Fair enough on the docs 👍 I was thinking maybe to maybe add some nuance or have some sentences to explain what the extension actually does. I found the explanation you gave above really enlightening. But I understand the desire to keep things simple :)
Should I rename this issue to make it more clear it's about conflicting versions of bokeh being loaded in the browser when using JupyterLab?
And I get the 2.3.1 version in the console when opening up a brand new window of JupyterHub with no notebooks open. Even after restarting the user's Jupyter server.
This part is really confusing me, the extension itself does not load bokeh so there's no way bokeh should be loaded unless you open a notebook that runs bokeh.io.output_notebook
. Are you sure no notebook was opened in that browser window?
Are you sure no notebook was opened in that browser window?
Yes completely sure.
It's also possible uninstalling the extension triggered something else in JupyterLab that ended up fixing the problem, and the extension itself wasn't the issue. The uninstall could have triggered rebuilding of the JupyterLab static files? Unfortunately the system is quite complex and I don't understand the complete flow properly :/
I will report back if the issue comes back!
I was thinking maybe to maybe add some nuance or have some sentences to explain what the extension actually does.
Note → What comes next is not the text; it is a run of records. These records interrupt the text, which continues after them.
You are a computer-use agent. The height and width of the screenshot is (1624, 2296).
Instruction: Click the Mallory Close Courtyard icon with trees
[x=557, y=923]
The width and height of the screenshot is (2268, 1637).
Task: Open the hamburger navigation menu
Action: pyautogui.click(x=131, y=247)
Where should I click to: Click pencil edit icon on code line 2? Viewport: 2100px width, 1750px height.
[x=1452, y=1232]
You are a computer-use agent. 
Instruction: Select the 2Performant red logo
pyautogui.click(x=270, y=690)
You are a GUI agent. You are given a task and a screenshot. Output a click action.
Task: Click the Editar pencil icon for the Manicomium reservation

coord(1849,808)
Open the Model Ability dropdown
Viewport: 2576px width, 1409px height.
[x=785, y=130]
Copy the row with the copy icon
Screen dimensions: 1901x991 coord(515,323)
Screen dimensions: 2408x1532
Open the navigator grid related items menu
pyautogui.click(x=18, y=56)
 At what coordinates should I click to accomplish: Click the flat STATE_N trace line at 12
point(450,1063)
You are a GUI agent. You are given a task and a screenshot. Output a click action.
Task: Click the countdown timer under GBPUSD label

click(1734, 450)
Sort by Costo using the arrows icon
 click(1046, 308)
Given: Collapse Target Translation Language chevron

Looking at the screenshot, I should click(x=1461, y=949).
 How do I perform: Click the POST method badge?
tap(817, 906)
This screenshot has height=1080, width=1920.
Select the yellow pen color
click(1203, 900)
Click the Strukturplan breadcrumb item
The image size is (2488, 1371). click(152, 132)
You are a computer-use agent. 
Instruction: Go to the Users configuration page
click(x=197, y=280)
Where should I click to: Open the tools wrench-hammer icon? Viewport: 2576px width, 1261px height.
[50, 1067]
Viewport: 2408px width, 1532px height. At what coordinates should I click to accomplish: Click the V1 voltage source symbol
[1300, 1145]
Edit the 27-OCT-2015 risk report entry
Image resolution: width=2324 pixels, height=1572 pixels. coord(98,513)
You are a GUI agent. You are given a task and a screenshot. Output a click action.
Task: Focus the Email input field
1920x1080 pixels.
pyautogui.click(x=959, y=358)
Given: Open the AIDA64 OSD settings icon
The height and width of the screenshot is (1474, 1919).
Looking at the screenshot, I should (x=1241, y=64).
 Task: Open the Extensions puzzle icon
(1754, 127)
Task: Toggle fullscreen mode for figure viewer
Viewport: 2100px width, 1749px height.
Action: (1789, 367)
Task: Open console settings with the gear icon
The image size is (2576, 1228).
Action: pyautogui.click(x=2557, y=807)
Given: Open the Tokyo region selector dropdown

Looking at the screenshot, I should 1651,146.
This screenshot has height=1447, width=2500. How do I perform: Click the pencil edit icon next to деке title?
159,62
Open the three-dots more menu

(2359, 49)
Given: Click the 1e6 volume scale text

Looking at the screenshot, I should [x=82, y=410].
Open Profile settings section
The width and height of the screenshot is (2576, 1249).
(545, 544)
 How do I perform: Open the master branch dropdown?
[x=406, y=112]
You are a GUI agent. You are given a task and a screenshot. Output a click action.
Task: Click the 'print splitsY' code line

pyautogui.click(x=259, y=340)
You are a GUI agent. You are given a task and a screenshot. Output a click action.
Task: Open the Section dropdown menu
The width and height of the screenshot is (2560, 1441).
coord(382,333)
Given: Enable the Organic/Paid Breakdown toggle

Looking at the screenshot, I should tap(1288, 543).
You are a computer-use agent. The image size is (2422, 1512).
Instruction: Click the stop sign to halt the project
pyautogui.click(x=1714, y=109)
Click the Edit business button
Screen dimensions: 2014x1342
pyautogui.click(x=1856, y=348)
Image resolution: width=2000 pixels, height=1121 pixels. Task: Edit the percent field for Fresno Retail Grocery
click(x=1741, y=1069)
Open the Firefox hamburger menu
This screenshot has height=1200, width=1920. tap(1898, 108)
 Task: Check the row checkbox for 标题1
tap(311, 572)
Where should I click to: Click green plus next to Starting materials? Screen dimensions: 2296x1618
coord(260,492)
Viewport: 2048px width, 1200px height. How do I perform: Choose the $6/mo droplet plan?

I understand the inclination to add nuance completely, I am by default and over-explainer. But after ~15 years in OSS I definitely accept that the most accessible docs are the simplest, most direct docs. That said, a little note about what the extension is for seems like it could be useful, f you want to open an issue or PR in the main repo.
Could be something going on with another extension we have installed, such as https://github.com/jpmorganchase/jupyterlab_templates 🤔 (e.g. we have notebook templates that still have the 2.3.1 js embedded in them and they get loaded somehow even though no notebooks are open?)
I don't know enough about that other extension so say. I guess if there is some template loading BokehJS from CDN that could plausibly be related. Offhand I would say it might be worth seeing if there is any way to avoid specifying BokehJS in templates and leave it to output_notebook
to do the BokehJS loading.
I am not sure there is any action to take in this repo at this point, so I will close this now.
Hey folks!
Let me start out saying that I really appreciate bokeh! We've been using at my company very successfully for years now. Thank you all for your work.
I am curious what this extension actually does, and why folks would need it to use bokeh with JupyterHub/JupyterLab. It seems like even without this extension, I can create plots and even have bokeh apps running in notebooks.
I came to this question because we noticed that the extension was injecting bokeh 2.3.1 javascript libraries in the browser, which was clashing with the bokeh 2.4.1 that users were trying to load in their notebooks. Removing the extension fixed the problem without breaking any of our notebooks.